::: PROVIDED INFORMATION :::

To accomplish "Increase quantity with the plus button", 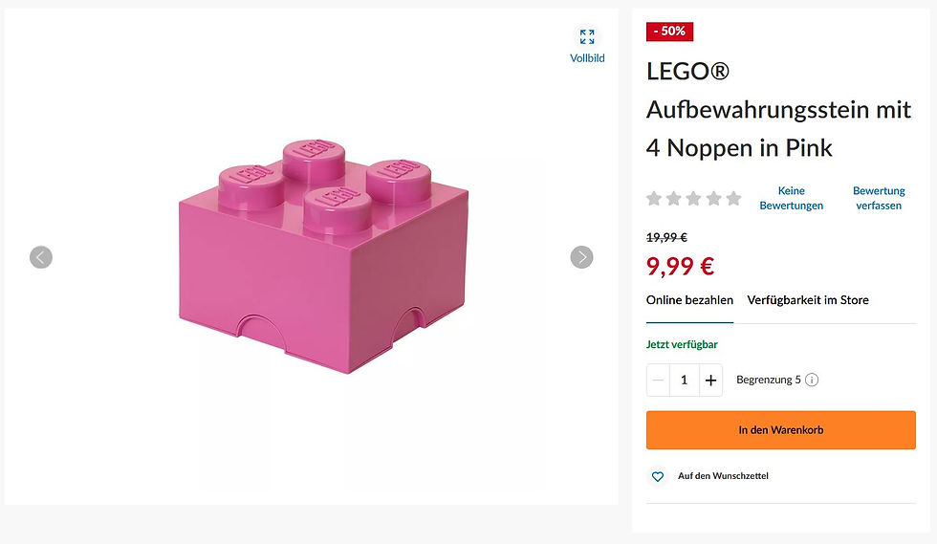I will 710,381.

:::
::: PROVIDED INFORMATION :::

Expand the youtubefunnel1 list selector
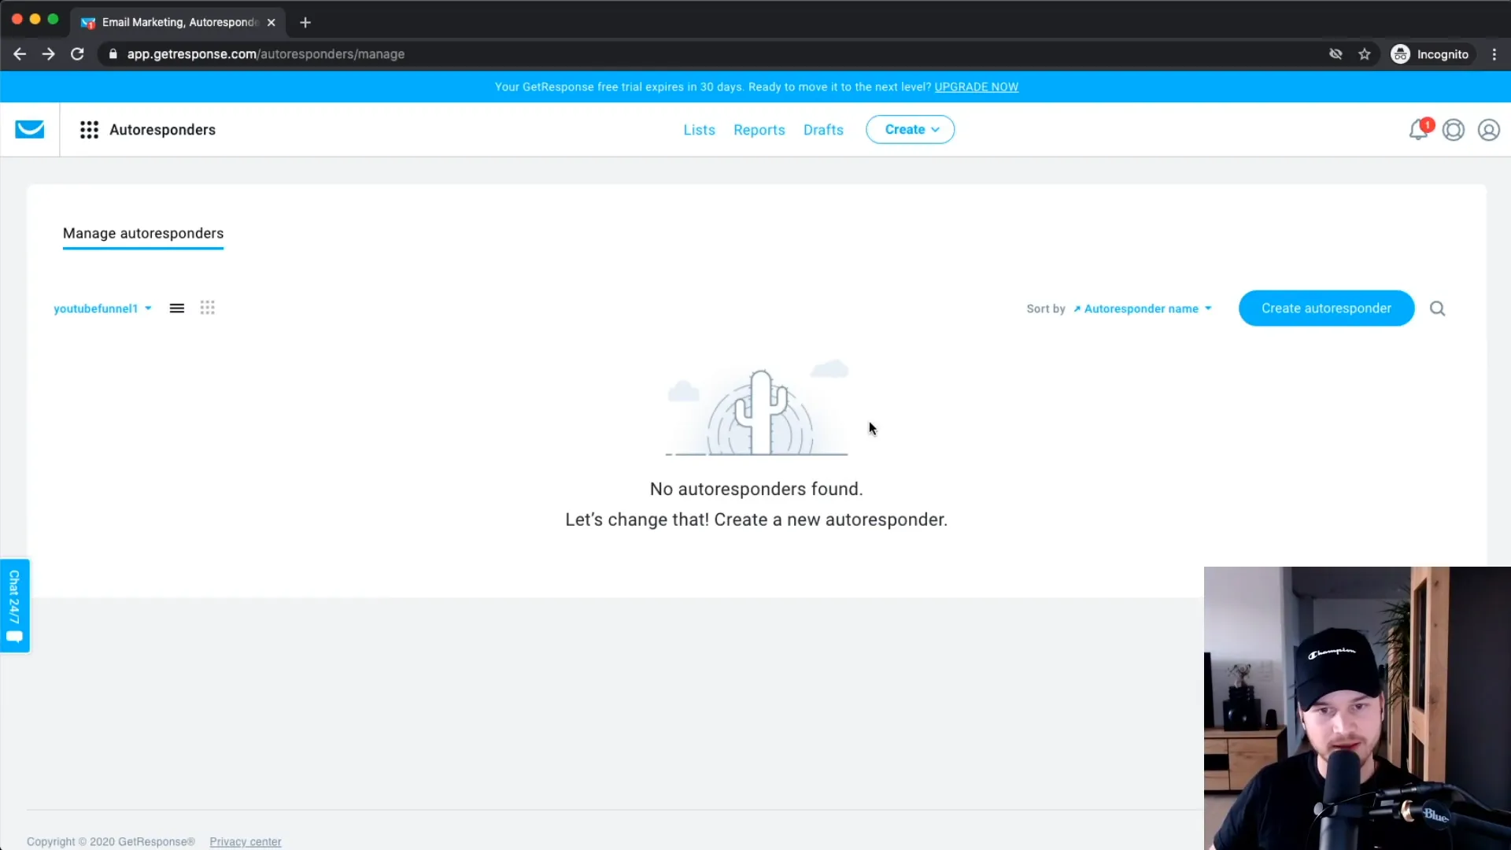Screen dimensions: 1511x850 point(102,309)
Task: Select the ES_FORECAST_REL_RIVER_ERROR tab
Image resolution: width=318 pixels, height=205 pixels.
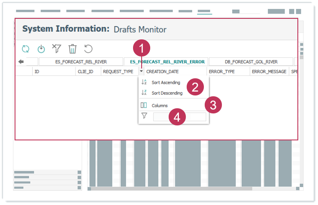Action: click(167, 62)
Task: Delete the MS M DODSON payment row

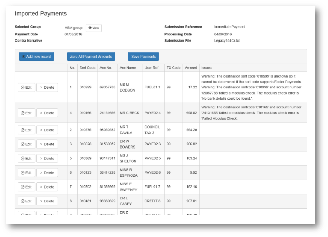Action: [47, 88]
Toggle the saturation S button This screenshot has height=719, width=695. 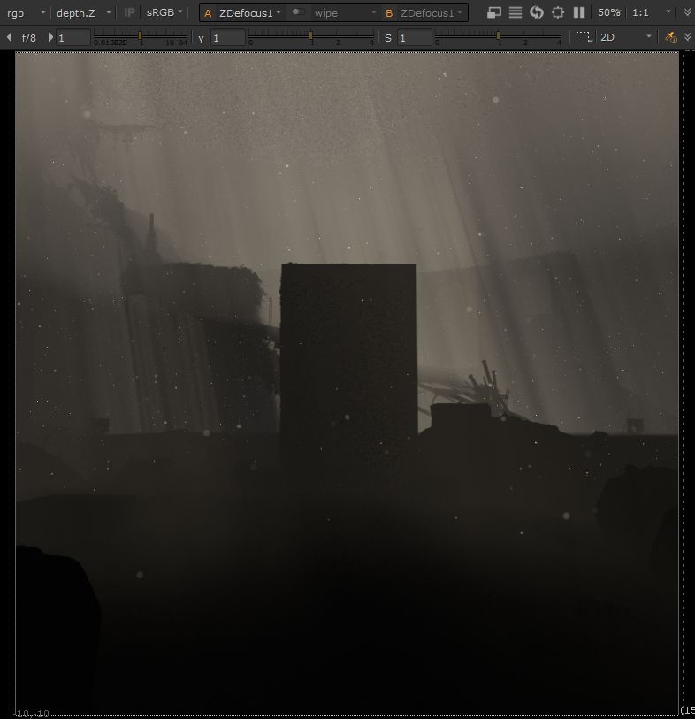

:::
::: PROVIDED INFORMATION :::

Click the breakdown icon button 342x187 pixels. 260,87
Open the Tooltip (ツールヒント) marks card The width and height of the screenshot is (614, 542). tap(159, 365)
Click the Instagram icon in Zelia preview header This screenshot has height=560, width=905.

:::

### TASK TO CARRY OUT
Copy out the lines of the material starting with the line that contains "Expand the youtubefunnel1 list selector" and going on through the line that contains "Action: [47, 88]", keeping both of those lines. Leave the pictures out of your copy.

### WRITTEN ANSWER
Expand the youtubefunnel1 list selector
Screen dimensions: 1511x850 point(102,309)
Task: Select the ES_FORECAST_REL_RIVER_ERROR tab
Image resolution: width=318 pixels, height=205 pixels.
Action: click(167, 62)
Task: Delete the MS M DODSON payment row

Action: [47, 88]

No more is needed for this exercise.